Production variants - Amazon SageMaker
Services or capabilities described in Amazon Web Services documentation might vary by Region. To see the differences applicable to the China Regions, see Getting Started with Amazon Web Services in China (PDF).

Production variants

In production ML workflows, data scientists and engineers frequently try to improve performance using various methods, such as Perform Automatic Model Tuning with SageMaker, training on additional or more-recent data, improving feature selection, using better updated instances and serving containers. You can use production variants to compare your models, instances and containers, and choose the best performing candidate to respond to inference requests.

With SageMaker multi-variant endpoints you can distribute endpoint invocation requests across multiple production variants by providing the traffic distribution for each variant, or you can invoke a specific variant directly for each request. In this topic, we look at both methods for testing ML models.

Test models by specifying traffic distribution

To test multiple models by distributing traffic between them, specify the percentage of the traffic that gets routed to each model by specifying the weight for each production variant in the endpoint configuration. For information, see CreateEndpointConfig. The following diagram shows how this works in more detail.

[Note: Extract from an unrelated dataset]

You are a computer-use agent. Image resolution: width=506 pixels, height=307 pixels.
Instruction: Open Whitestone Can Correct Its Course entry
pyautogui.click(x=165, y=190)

Test models by invoking specific variants

To test multiple models by invoking specific models for each request, specify the specific version of the model you want to invoke by providing a value for the TargetVariant parameter when you call InvokeEndpoint. SageMaker ensures that the request is processed by the production variant you specify. If you have already provided traffic distribution and specify a value for the TargetVariant parameter, the targeted routing overrides the random traffic distribution. The following diagram shows how this works in more detail.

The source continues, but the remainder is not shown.